Start of Dataset excerpts
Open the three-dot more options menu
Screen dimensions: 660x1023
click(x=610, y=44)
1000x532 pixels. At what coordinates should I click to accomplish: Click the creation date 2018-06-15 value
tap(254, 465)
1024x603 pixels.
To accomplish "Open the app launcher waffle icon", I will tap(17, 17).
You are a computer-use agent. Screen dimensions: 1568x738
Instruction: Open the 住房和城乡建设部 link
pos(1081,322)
End of Dataset excerpts
Start of Dataset excerpts
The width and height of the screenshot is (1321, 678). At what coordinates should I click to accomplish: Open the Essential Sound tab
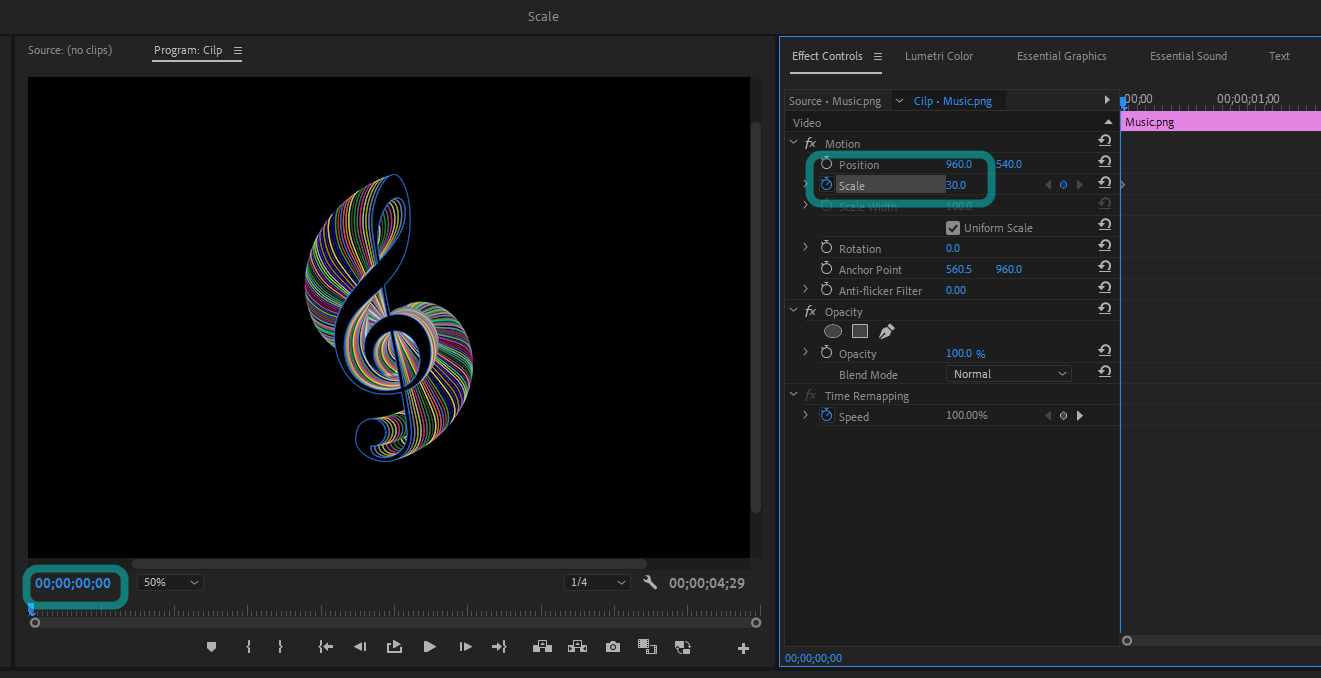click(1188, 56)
End of Dataset excerpts
• Your objective
Could you repeat exactly the lines above from the line with "Open the three-dot more options menu" up to and including the line with "You are a computer-use", and only those?

• Response to this exercise
Open the three-dot more options menu
Screen dimensions: 660x1023
click(x=610, y=44)
1000x532 pixels. At what coordinates should I click to accomplish: Click the creation date 2018-06-15 value
tap(254, 465)
1024x603 pixels.
To accomplish "Open the app launcher waffle icon", I will tap(17, 17).
You are a computer-use agent. Screen dimensions: 1568x738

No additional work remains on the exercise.